Your instructions: Set down the items word for word from their start through the line that contains "row-label: Year 3", including both ends. Leave the pictures out of your copy.

Data provided:
——

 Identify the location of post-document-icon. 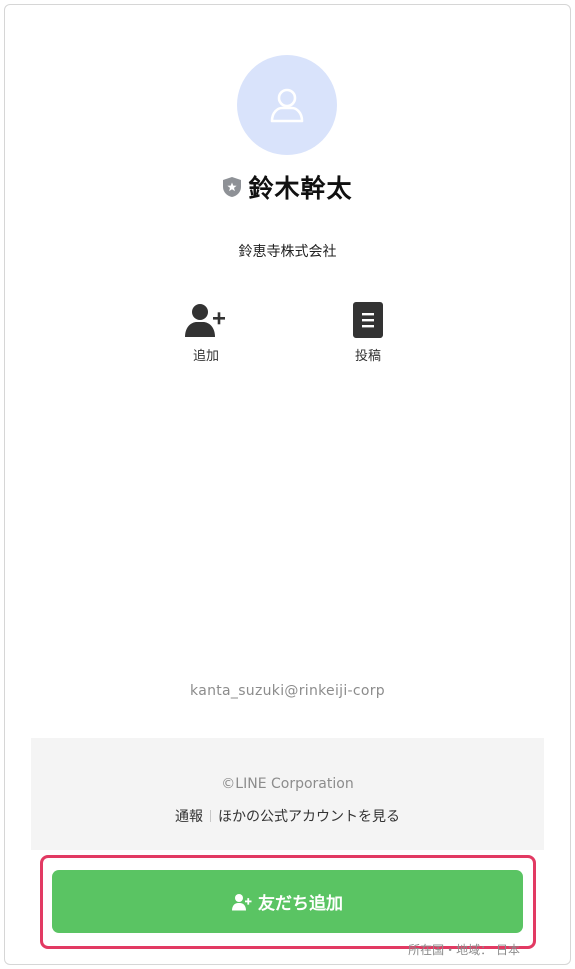
(368, 320).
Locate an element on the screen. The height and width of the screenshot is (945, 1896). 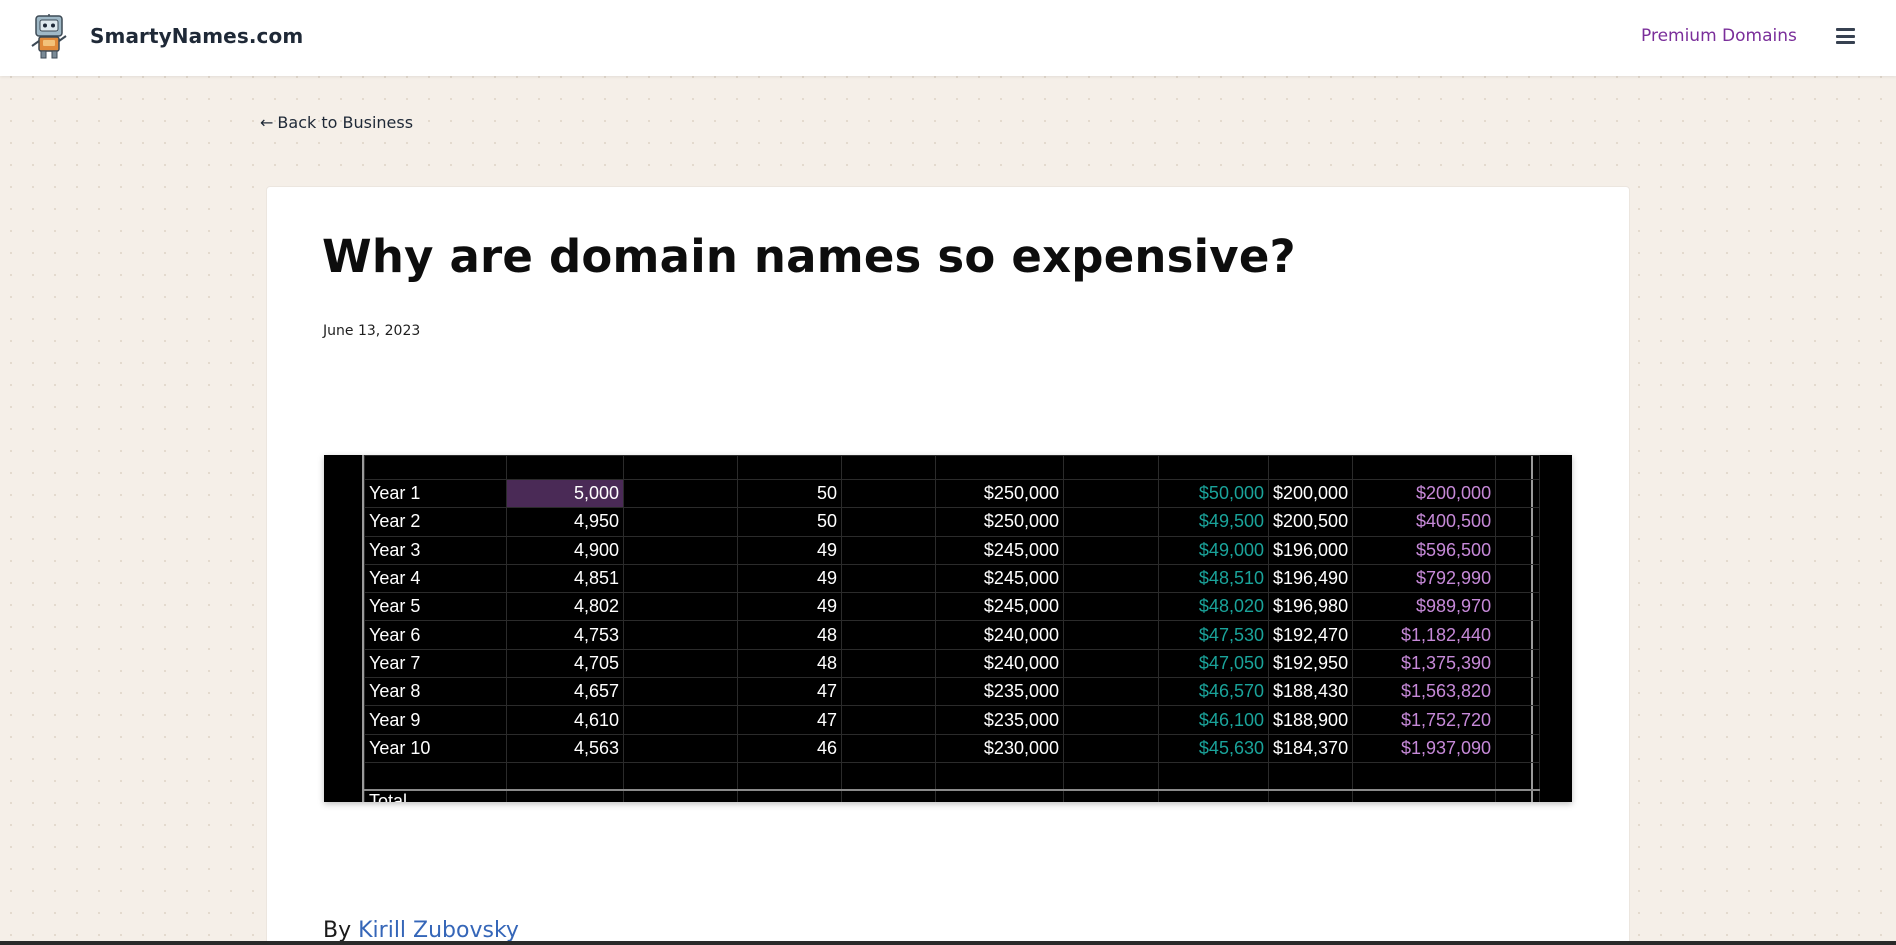
row-label: Year 3 is located at coordinates (436, 550).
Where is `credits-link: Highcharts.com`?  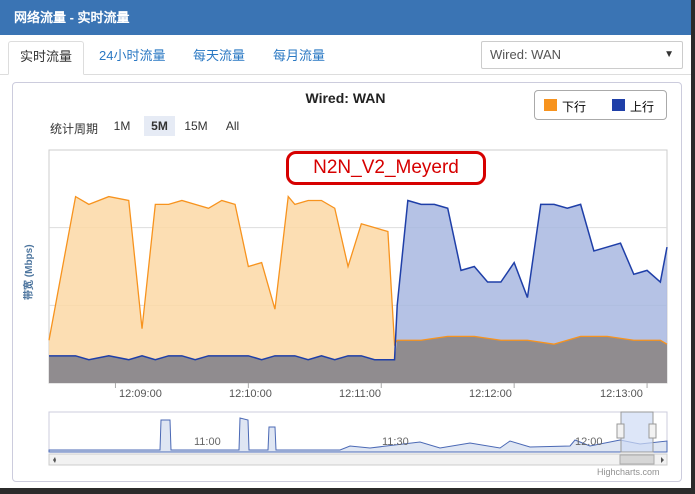 credits-link: Highcharts.com is located at coordinates (628, 472).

——

Written reply:
 Identify the location of post-document-icon. 
(368, 320).
Locate an element on the screen. The height and width of the screenshot is (945, 1896). 
row-label: Year 3 is located at coordinates (436, 550).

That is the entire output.